1985 film by Paul Vecchiali

Rosa la rose, fille publique is a 1985 French film by Paul Vecchiali.

==Synopsis==
Rosa is a 20 year old prostitute, the beauty of Les Halles. She is healthy and radiant and does not refuse any fantasy. Men jostle for her attention. Her relationship with her pimp is upended when she falls in love with a laborer after meeting him at a banquet.
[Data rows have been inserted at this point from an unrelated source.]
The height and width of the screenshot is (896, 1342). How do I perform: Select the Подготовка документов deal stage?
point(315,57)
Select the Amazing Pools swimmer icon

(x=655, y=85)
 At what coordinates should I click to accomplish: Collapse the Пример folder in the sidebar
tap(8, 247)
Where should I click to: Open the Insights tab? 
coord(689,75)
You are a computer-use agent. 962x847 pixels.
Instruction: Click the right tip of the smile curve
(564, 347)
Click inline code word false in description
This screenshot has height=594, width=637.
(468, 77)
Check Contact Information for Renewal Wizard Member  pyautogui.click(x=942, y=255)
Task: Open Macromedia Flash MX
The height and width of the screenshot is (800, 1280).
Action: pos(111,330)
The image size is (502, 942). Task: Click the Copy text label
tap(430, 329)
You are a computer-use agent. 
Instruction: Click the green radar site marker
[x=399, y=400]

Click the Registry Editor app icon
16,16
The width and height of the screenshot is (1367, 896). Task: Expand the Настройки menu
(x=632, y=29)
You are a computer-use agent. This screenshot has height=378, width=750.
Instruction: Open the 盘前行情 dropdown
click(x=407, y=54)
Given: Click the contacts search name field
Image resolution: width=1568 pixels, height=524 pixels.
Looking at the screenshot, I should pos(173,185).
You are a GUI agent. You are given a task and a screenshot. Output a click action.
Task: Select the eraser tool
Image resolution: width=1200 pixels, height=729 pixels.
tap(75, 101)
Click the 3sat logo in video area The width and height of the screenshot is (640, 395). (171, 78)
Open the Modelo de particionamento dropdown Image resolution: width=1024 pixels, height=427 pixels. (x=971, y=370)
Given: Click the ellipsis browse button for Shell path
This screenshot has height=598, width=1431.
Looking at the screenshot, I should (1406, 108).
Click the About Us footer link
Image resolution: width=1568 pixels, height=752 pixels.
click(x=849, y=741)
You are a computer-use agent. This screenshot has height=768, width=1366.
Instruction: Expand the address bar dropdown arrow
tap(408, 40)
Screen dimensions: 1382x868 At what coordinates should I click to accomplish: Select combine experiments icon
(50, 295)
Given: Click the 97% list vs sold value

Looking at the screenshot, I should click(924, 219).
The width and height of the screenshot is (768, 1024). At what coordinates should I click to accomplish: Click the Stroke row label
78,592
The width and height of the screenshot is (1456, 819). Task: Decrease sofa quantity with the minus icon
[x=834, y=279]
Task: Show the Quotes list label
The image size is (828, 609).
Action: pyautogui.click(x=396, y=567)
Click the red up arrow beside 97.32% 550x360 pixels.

She ponders starting a new life with him, but there are consequences.

== Cast ==
- Marianne Basler : Rosa
- Jean Sorel : Gilbert
- Pierre Cosso: Julien
- Laurent Lévy : Laurent
- Catherine Lachens : « Quarante »
- Evelyne Buyle : « Trente-cinq »
- Pierre Oudrey : Paulo
- Heinz Schwarzinger : le mataf
- Régine Benedetti : Yvette
- Jean-Louis Rolland : Pierrot
- Jean Bollery : Dédé
- Pascal Guiomar : le serveur
- René Joly : l'accordéonniste
- Stéphane Jobert : Jules
- Daniel Briquet : le légionnaire
- Michel Valette : l'homme bonheur
- Jacques Nolot : Alex
- Noël Simsolo : Jeannot
- Pierre Villaret et Mathieu Rivolier : les hommes
- Claude Hernin-Hilbaut : l'infirmière
- Louis-Michel Colla : le patron du café
- Patrick Fierry : un client
- Marie-Claude Treilhou : « France Profonde »

==Awards and nominations==
For her role in the film, Marianne Basler was nominated for the César Award for Most Promising Actress at the 12th César Awards.